Imagining any of the many strangers who had taken shots at me over the years for vanity and ego, my first thought was that if anyone read this I would be the most hated man in Albany, and it already felt like I’d cracked the top ten a long time ago. Reading the profile in that mindset proved impossible, and so I had to stop. For all the reports of excessive vanity, and for all the accusations of acute narcissism, I genuinely didn’t want to read another word about myself. 

When the article reached the homes of all the newspaper subscribers the next day, I began to hear from people – and still I didn’t open my copy or scroll through the online story. Out of respect for the writer, and to outwardly assume a stance of pride, I shared it half-heartedly on my social media feeds. The comments were overwhelmingly kind, but that has never fed into any authentic shift in my own estimation of myself. Years of not feeling like I belonged anywhere would not be forgotten so easily, despite an equal amount of years spent working to correct it. 

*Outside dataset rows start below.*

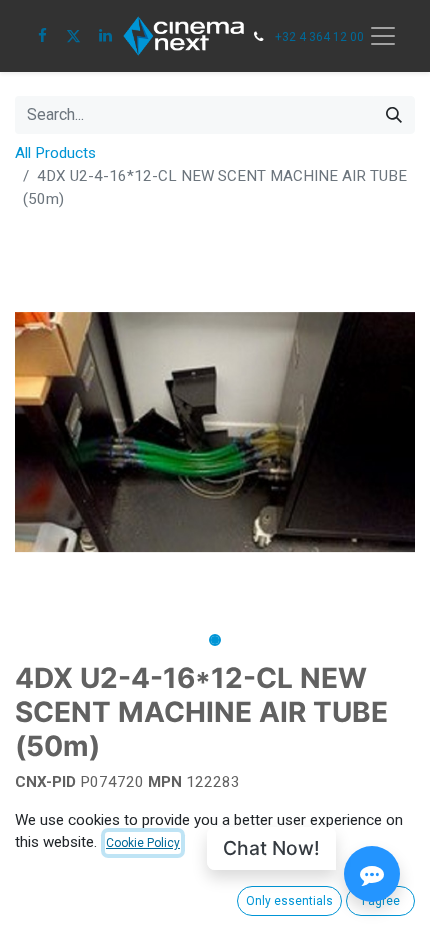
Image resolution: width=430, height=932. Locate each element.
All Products (55, 153)
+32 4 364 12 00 (319, 37)
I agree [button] (381, 901)
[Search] (394, 115)
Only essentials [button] (289, 901)
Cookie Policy (143, 843)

It had been out for two days, and I still I hadn’t read it in full. Andy encouraged me to give it another go, adamantly expressing that it wasn’t coming across like I thought it was, but for various reasons I couldn’t do it. A testament to its title, I was genuinely too shy to look too closely at it. I went to bed and spent another restless night trying to focus on anything else.

Then, on the third day, the writer himself contacted me and proposed a blog post on it, one in which he welcomed questions on how he went about writing it, turning the interviewer into the interviewee for this subject. I would have to read the story now, and figure out a way to politely decline… the way the truly shy among us have been declining life for years.